Although peripheral machines are considered accurate, doubts have been raised about their precision. Peripheral machines may not be good enough to monitor patients undergoing treatment for osteoporosis.
In postmenopausal women, differences in BMD between different skeletal sites is more common. BMD may be normal at one site and low at another site. In the early postmenopausal years, bone density in the spine decreases first because the bone turnover in this highly trabecular bone is greater than at other skeletal sites. Bone density becomes similar across the skeleton at approximately 70 years of age.
In early postmenopausal women--therefore, up to the age of 65 years--the most accurate site to measure BMD is probably the spine. In women older than 65 years, BMD is similar across the skeleton; therefore, it may not make much difference which site is measured.
Caution must be used when interpreting spine scans in elderly patients because degenerative changes may falsely elevate BMD values. BMD measurements are, however, mostly site specific, and the most accurate predictor of fracture risk at any site is a BMD measurement of the spine.
At present, peripheral BMD testing machines are good screening devices because of their portability, availability, and lower cost.

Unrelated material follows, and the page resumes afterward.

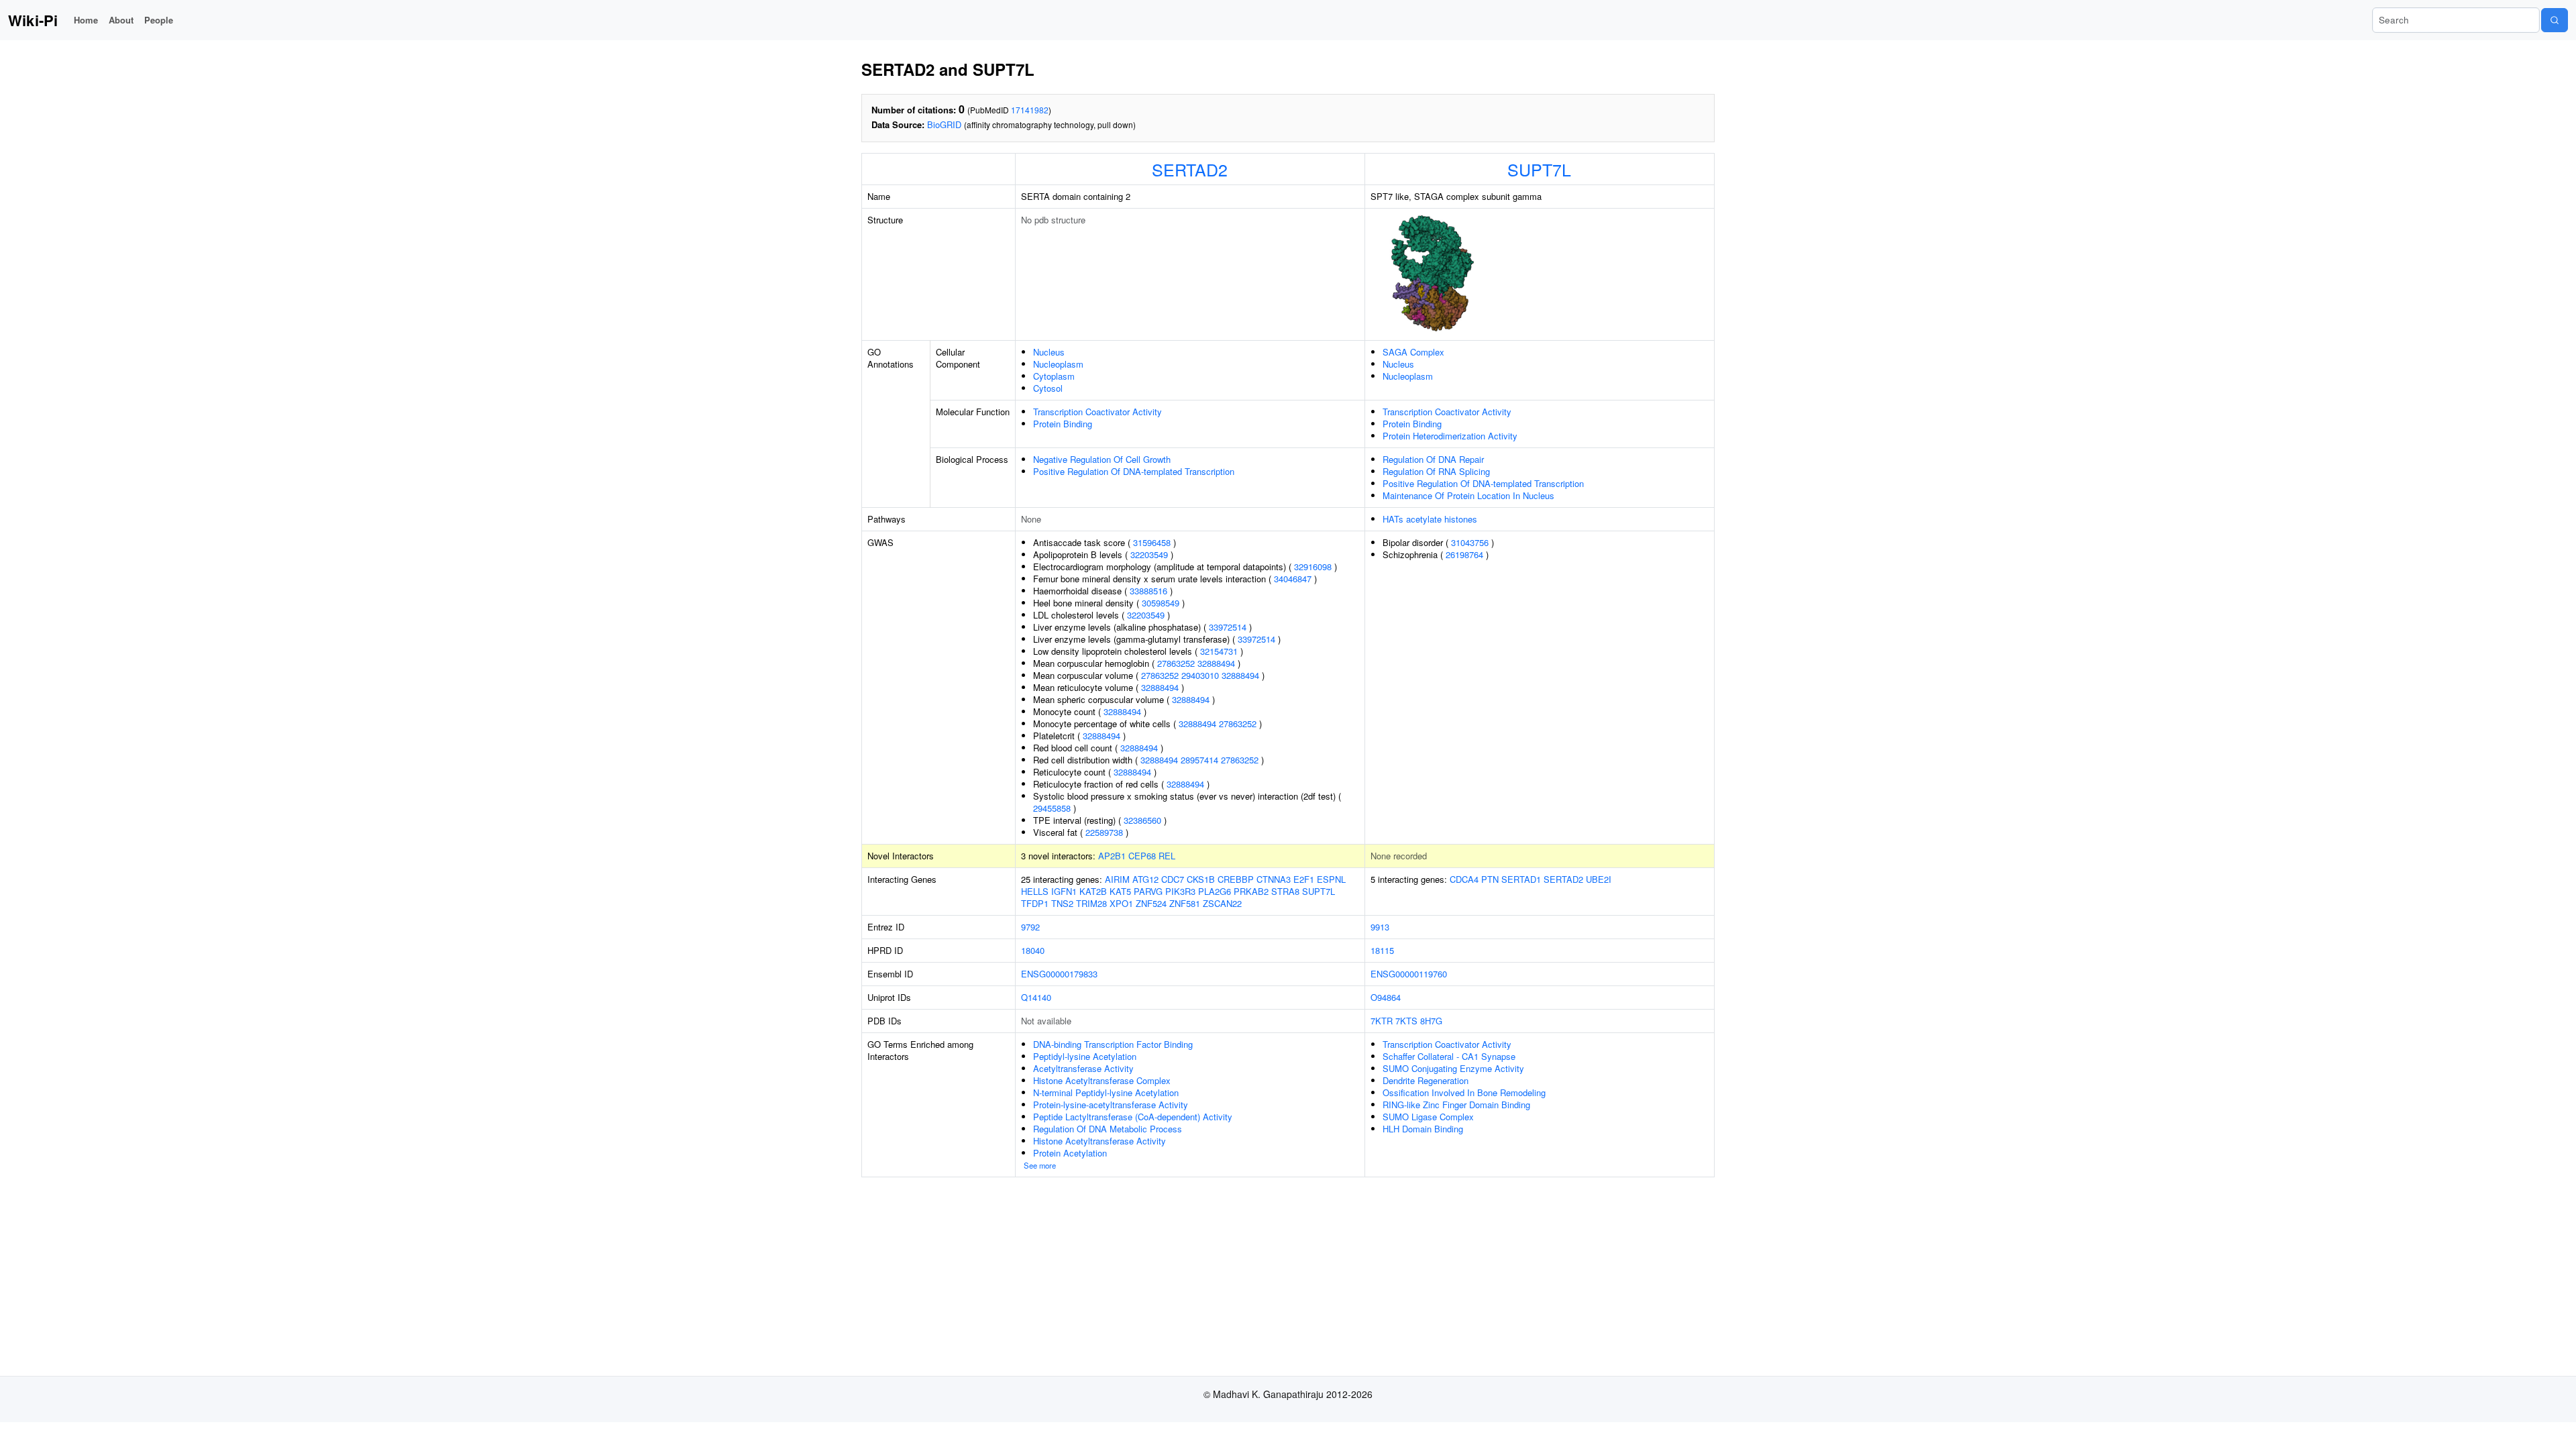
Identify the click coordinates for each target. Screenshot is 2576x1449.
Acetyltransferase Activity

However, the following patients may still need central testing, even if peripheral testing is normal:
- Postmenopausal patients not on hormone replacement therapy (HRT) who would consider HRT, bisphosphonates, or selective estrogen receptor modulators (SERMs), if low bone mass is discovered
- Patients with a maternal history of hip fracture, smoking, tallness (more than 5' 7") or thinness (less than 125 lb)
- Patients on medications associated with bone loss
- Patients with secondary conditions associated with low bone mass, such as hyperthyroidism, posttransplantation, malabsorption, hyperparathyroidism, and alcoholism
- Patients found to have high urinary collagen crosslinks
- Patients with a history of previous fragility fracture
The main purpose of obtaining a bone density test is to determine fracture risk. BMD correlates very well with risk of fracture. It is more powerful in predicting fractures than cholesterol is in predicting myocardial infarction or blood pressure in predicting stroke.
The T-score is the number of standard deviations (SD) above or below the young adult mean. The young adult mean is the expected normal value for the patient compared to others of the same sex and ethnicity. It is approximately what the patient should have been at their peak bone density at about age 20 years.
As a general rule, for every SD below normal the fracture risk doubles. Thus, a patient with a BMD of 1 SD below normal (a T-score of -1) has twice the risk of fracture as a person with a normal BMD. If the T-score is -2, the risk of fracture is four times normal. A T-score of -3 is eight times the normal fracture risk. Patients with a high fracture risk can be treated to prevent future fractures.
Other risk factors for fracture include a person's eyesight, balance, leg strength, and physical agility. Age itself is an independent risk factor for fracture, independent of bone density. Osteoporosis patients that have had a previous fragility fracture are considered to have severe osteoporosis and have a high risk for future fractures.
The Z-score is the number of SD the bone density measurement is above or below the value expected for the patient's age.
Primary osteoporosis is age-related osteoporosis, with no secondary causes.
Secondary osteoporosis occurs when underlying agents or conditions induce bone loss. Some common causes of secondary osteoporosis are thyroid or parathyroid abnormalities, malabsorption, alcoholism, smoking, and the use of certain medications especially corticosteriods.
A Z-score lower then -1.5 is suggestive of secondary osteoporosis. If secondary causes are suspected, laboratory testing should be performed to find out if there is an underlying reason for the osteoporosis. This is important because treating the underlying condition may be necessary to correct the low bone density.